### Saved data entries
▼▼▼

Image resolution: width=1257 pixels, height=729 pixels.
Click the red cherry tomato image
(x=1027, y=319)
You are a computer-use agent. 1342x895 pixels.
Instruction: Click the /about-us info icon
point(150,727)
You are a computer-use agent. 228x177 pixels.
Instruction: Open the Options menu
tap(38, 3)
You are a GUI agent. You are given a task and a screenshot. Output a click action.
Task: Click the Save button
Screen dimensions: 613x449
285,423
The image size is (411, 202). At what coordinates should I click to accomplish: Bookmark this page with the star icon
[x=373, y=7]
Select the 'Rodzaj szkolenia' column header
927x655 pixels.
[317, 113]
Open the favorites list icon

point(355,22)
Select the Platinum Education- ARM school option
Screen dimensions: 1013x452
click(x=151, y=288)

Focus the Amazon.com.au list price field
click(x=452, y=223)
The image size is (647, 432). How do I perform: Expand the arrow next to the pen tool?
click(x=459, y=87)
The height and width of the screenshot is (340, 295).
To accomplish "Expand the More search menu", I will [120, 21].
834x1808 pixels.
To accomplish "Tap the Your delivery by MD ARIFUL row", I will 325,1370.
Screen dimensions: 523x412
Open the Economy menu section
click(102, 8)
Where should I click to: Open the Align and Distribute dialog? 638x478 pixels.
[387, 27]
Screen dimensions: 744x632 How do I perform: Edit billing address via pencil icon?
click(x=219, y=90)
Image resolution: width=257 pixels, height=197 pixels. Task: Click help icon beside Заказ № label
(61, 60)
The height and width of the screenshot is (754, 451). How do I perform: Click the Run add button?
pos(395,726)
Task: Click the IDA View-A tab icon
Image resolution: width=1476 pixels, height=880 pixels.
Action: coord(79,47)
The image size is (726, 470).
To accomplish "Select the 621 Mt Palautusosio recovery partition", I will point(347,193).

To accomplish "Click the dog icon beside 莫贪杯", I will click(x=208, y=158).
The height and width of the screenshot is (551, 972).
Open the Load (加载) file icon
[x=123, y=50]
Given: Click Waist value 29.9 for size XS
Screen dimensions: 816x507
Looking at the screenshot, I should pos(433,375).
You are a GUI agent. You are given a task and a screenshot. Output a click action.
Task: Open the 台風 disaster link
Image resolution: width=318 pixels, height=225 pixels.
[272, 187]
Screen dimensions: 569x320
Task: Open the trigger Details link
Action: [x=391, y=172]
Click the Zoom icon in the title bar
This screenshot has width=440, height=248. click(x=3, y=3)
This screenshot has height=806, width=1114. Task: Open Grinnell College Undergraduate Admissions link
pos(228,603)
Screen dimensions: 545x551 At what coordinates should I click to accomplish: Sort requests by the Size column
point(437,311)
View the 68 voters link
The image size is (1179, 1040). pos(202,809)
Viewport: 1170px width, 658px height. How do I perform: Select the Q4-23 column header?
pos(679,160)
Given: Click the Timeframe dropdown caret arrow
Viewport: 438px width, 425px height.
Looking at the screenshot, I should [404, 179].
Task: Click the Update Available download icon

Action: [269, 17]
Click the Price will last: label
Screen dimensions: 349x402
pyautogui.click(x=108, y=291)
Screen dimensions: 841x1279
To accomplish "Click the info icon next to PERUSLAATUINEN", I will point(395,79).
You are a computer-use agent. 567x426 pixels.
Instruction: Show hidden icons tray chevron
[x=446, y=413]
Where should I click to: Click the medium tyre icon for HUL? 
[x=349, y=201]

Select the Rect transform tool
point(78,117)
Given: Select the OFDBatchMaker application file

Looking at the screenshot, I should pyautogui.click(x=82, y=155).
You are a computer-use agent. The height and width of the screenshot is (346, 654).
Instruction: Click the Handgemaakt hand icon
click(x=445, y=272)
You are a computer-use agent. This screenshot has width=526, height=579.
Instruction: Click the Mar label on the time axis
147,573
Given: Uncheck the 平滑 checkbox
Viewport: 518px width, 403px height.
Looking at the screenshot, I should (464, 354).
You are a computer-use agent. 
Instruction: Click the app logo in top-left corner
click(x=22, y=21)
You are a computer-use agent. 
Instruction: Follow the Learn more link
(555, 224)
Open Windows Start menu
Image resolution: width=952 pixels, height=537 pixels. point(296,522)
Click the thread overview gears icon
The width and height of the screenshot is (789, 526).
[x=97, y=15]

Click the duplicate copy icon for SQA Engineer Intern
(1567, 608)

▲▲▲

### INSTRUCTIONS TO FOLLOW
Search the records for lines holding the word "agent", then copy each line you find.

### ANSWER SECTION
You are a computer-use agent. 1342x895 pixels.
You are a computer-use agent. 228x177 pixels.
You are a GUI agent. You are given a task and a screenshot. Output a click action.
You are a GUI agent. You are given a task and a screenshot. Output a click action.
You are a computer-use agent. 567x426 pixels.
You are a computer-use agent. The height and width of the screenshot is (346, 654).
You are a computer-use agent. This screenshot has width=526, height=579.
You are a computer-use agent. 
You are a computer-use agent. 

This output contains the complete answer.